On the day of 'Eid, people take a bath or shower in the early morning, eat breakfast, wear their best clothes, apply perfume and proceed to the place of 'Eid congregation while pronouncing takbeerat, saying, "Allah is the Greatest, there is no deity but Allah and all praise belongs to Allah." Muslims pronounce takbeerat in their homes, in the street and at the place of congregation while waiting for the leader, the Imam. It was the practice of the Prophet Muhammad(S) to hold 'Eid prayer congregations in open grounds. Following the practice of the Prophet(S) Muslims are advised to hold 'Eid prayers in open grounds. In the Muslim countries with warm climate there are designated 'Eid prayer grounds. However, in North America Muslims rent halls at convention centers or major hotels.
The Imam rises at the appointed time, leads the prayers and delivers a khutbah (sermon).

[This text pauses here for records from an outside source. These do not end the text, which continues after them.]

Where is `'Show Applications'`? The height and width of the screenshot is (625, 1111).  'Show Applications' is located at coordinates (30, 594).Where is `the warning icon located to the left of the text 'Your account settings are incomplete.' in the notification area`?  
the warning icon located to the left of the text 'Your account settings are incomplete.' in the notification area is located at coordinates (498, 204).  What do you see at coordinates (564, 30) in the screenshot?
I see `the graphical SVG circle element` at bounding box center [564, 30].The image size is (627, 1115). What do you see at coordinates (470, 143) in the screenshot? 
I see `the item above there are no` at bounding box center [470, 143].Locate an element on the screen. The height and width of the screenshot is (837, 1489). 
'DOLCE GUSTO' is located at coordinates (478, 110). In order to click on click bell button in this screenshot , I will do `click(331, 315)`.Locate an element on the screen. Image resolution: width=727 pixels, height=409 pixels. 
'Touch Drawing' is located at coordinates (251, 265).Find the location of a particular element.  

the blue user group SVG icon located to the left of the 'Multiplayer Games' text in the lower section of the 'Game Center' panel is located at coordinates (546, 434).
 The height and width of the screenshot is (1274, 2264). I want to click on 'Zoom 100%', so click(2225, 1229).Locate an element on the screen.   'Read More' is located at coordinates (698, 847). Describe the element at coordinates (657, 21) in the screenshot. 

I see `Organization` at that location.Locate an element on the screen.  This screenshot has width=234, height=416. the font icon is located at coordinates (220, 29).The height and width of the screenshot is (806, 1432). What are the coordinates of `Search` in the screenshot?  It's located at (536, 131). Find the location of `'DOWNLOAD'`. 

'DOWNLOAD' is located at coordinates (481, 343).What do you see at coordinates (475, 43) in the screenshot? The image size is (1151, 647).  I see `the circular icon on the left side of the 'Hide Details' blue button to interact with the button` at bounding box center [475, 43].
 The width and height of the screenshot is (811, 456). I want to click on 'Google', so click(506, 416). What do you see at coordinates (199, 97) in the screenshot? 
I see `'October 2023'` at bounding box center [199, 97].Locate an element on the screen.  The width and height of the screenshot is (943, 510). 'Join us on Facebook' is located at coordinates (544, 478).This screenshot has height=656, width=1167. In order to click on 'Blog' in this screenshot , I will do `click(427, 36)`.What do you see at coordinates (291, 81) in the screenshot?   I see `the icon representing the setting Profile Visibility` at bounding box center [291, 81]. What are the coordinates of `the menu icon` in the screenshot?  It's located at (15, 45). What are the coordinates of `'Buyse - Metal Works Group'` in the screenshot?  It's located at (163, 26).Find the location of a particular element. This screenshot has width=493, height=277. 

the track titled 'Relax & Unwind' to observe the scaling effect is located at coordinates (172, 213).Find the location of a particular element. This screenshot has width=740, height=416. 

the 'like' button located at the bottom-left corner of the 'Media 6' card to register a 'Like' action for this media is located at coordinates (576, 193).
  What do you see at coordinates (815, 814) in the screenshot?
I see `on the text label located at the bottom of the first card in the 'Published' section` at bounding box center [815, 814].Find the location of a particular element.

At the end of the sermon, people supplicate, greet, embrace and congratulate each other for the successful completion of Ramadan and ask Allah for the acceptance of their efforts in His obedience.
During the day, people visit each other and children may receive gifts. In some countries, people go for picnics and other gatherings. In addition, special 'Eid celebrations may be arranged at work or in social settings. Essentially, 'Eid is a day of thanks to Allah, and also a gathering of family and friends.
'Umrah or Minor Hajj in Ramadan
There is a report from Prophet Muhammad(S) saying that performing 'Umrah in the month of Ramadan is equal to performing a major or complete Hajj. Hajj is a pilgrimage to Makkah. Hajj is the enactment of some of the trials and tribulations of Prophet Abraham(A), his wife Hajirah (Hagar) and his oldest son, Isma'il(A) (Ishmael). Hajj includes the sacrifice of Ishmael, represented by the sacrifice of an animal, such as a ram, goat, sheep, cow or a camel. Complete Hajj lasts for five days but 'Umrah is completed in a couple of hours. 'Umrah is only a small part of the Hajj. An animal sacrifice may be offered at the completion of 'Umrah. 'Umrah may be performed anytime during the year but it has special significance in Ramadan. Hajj is performed only during the 8th and 13th days of Dhul Hijjah, the twelfth month of the Islamic calendar.